Kedua, tidak diperkenankan untuk menjadikan kepintaran melupakan masa depan yang ditentukan oleh buah dari perbuatan. Ketiga, ketatanegaraan dan kepemerintahan tidak terjebak dalam kata “wajib” melainkan senantiasa tercerahkan oleh perkataan siap selalu melayani untuk kecerdasan yang berdasarkan kepada hati nurani.
Keempat, kecerdasan yang berdasarkan hati nurani adalah kecerdasan yang tidak semata-mata kecerdasan spiritual apalagi kecerdasan otak belaka melainkan kecerdasan yang sudah diolah untuk membentuk pemimpin yang punya hati nurani peka terhadap apa yang terjadi. Termasuk apa yang terjadi dengan istilah pelanggaran etik berat dalam konstelasi kasus di MK beberapa waktu lalu itu.
Di sinilah sebagai perumpamaannya peran orang tua untuk mengingatkan anak jika teringat penguasa sebagai orang tua rakyat jika memang demikian untuk mengingatkan jangan bertindak lebih lanjut secara gegabah jika sudah ada keputusan pelanggaran etik berat itu. Namun, apa yang terjadi bahwa tampaknya pemimpin kita mesti banyak belajar lagi tentang apa itu etik dan pelanggaran etik berat. Jika memang belum mengerti maka belajarlah kepada rakyat.

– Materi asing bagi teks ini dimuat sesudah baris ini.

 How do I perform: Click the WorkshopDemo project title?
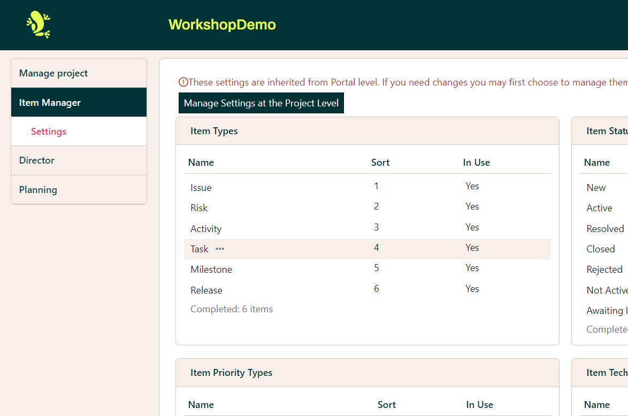click(222, 25)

Inilah yang kemudian menjadi semacam keprihatinan ternyata baru sebatas itulah kadar para pejabat atau pun calon pejabat. Ini berarti bahwa perlu ada kepatutan dalam menentukan kelayakan di level kepartaian yang telah digunakan hanya untuk kepentingan-kepentingan sesaat padahal partai itu sendiri juga tidak luput dari pembiayaan yang berasal dari uang rakyat.
Ketatanegaraan dan kepemerintahan mesti mampu tidak hanya menciptakan rasa malu namun mampu untuk mengingatkan (Jawa: ngelingke) bahwa jika ada pelanggaran etik berat semestinya sudah yang mampu untuk mengingatkan siapa lagi kalau bukan negara dan bangsa ini apabila orang tua pun dalam konstelasi ketatanegaraan dan kepemerintahan tidak mampu untuk itu.
Keterangan dari keputusan MKMK misalnya yang menyatakan adanya pelanggaran etik berat ternyata tidak mampu menjadi seorang tua untuk bisa menasehati anaknya agar kelak tidak terjebak dalam situasi yang tidak kondusif. Demikian partai-partai tidak berdaya dengan kejadian seperti itu. Ini menunjukkan bahwa ada yang salah dalam ketatanegaraan dan kepemerintahan.